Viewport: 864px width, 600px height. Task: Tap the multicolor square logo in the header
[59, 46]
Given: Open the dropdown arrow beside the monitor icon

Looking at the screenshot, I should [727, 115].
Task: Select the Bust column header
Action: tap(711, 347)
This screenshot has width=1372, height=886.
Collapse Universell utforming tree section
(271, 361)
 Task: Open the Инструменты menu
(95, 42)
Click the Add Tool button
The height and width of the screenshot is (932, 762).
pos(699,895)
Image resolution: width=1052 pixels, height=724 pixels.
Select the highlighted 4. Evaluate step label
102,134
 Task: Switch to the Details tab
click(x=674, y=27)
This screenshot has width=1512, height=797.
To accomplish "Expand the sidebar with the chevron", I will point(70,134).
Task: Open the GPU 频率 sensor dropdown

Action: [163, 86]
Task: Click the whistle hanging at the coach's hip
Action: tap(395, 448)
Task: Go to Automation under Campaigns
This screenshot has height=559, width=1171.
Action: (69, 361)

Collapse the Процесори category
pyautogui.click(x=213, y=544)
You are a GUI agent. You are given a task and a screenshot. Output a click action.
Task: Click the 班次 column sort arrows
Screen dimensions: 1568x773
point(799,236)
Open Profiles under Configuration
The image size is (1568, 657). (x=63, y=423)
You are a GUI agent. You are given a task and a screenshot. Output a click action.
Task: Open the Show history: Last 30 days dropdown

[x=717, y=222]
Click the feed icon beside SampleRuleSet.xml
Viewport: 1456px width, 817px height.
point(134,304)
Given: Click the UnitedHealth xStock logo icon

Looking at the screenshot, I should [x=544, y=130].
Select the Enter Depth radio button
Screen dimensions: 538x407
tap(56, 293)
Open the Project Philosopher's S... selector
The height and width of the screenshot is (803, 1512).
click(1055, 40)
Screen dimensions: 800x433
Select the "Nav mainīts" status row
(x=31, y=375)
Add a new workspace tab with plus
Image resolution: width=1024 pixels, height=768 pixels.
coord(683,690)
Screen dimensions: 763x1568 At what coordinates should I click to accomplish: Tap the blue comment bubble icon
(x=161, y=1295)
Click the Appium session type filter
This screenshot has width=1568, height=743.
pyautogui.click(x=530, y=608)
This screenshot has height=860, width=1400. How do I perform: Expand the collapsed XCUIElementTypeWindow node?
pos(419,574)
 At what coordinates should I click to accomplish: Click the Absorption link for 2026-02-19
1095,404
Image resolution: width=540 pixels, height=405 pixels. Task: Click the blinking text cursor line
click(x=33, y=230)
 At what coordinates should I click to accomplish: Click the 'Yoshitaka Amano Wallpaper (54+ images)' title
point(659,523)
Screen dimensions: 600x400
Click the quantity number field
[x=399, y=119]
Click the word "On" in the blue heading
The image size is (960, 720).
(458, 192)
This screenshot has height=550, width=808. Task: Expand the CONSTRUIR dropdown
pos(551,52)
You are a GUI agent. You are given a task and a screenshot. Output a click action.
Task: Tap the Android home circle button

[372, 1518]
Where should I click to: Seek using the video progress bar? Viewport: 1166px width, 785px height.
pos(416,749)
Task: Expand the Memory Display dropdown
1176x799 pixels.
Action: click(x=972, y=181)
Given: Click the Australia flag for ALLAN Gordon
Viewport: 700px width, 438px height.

+++++

What is needed:
Write out every one of the items above exactly as it appears, line for line.

Task response:
Viewport: 864px width, 600px height. Task: Tap the multicolor square logo in the header
[59, 46]
Given: Open the dropdown arrow beside the monitor icon

Looking at the screenshot, I should [727, 115].
Task: Select the Bust column header
Action: tap(711, 347)
This screenshot has width=1372, height=886.
Collapse Universell utforming tree section
(271, 361)
 Task: Open the Инструменты menu
(95, 42)
Click the Add Tool button
The height and width of the screenshot is (932, 762).
pos(699,895)
Image resolution: width=1052 pixels, height=724 pixels.
Select the highlighted 4. Evaluate step label
102,134
 Task: Switch to the Details tab
click(x=674, y=27)
This screenshot has width=1512, height=797.
To accomplish "Expand the sidebar with the chevron", I will point(70,134).
Task: Open the GPU 频率 sensor dropdown

Action: [163, 86]
Task: Click the whistle hanging at the coach's hip
Action: tap(395, 448)
Task: Go to Automation under Campaigns
This screenshot has height=559, width=1171.
Action: (69, 361)

Collapse the Процесори category
pyautogui.click(x=213, y=544)
You are a GUI agent. You are given a task and a screenshot. Output a click action.
Task: Click the 班次 column sort arrows
Screen dimensions: 1568x773
point(799,236)
Open Profiles under Configuration
The image size is (1568, 657). (x=63, y=423)
You are a GUI agent. You are given a task and a screenshot. Output a click action.
Task: Open the Show history: Last 30 days dropdown

[x=717, y=222]
Click the feed icon beside SampleRuleSet.xml
Viewport: 1456px width, 817px height.
point(134,304)
Given: Click the UnitedHealth xStock logo icon

Looking at the screenshot, I should [x=544, y=130].
Select the Enter Depth radio button
Screen dimensions: 538x407
tap(56, 293)
Open the Project Philosopher's S... selector
The height and width of the screenshot is (803, 1512).
click(1055, 40)
Screen dimensions: 800x433
Select the "Nav mainīts" status row
(x=31, y=375)
Add a new workspace tab with plus
Image resolution: width=1024 pixels, height=768 pixels.
coord(683,690)
Screen dimensions: 763x1568 At what coordinates should I click to accomplish: Tap the blue comment bubble icon
(x=161, y=1295)
Click the Appium session type filter
This screenshot has width=1568, height=743.
pyautogui.click(x=530, y=608)
This screenshot has height=860, width=1400. How do I perform: Expand the collapsed XCUIElementTypeWindow node?
pos(419,574)
 At what coordinates should I click to accomplish: Click the Absorption link for 2026-02-19
1095,404
Image resolution: width=540 pixels, height=405 pixels. Task: Click the blinking text cursor line
click(x=33, y=230)
 At what coordinates should I click to accomplish: Click the 'Yoshitaka Amano Wallpaper (54+ images)' title
point(659,523)
Screen dimensions: 600x400
Click the quantity number field
[x=399, y=119]
Click the word "On" in the blue heading
The image size is (960, 720).
(458, 192)
This screenshot has height=550, width=808. Task: Expand the CONSTRUIR dropdown
pos(551,52)
You are a GUI agent. You are given a task and a screenshot. Output a click action.
Task: Tap the Android home circle button

[372, 1518]
Where should I click to: Seek using the video progress bar? Viewport: 1166px width, 785px height.
pos(416,749)
Task: Expand the Memory Display dropdown
1176x799 pixels.
Action: click(x=972, y=181)
Given: Click the Australia flag for ALLAN Gordon
Viewport: 700px width, 438px height.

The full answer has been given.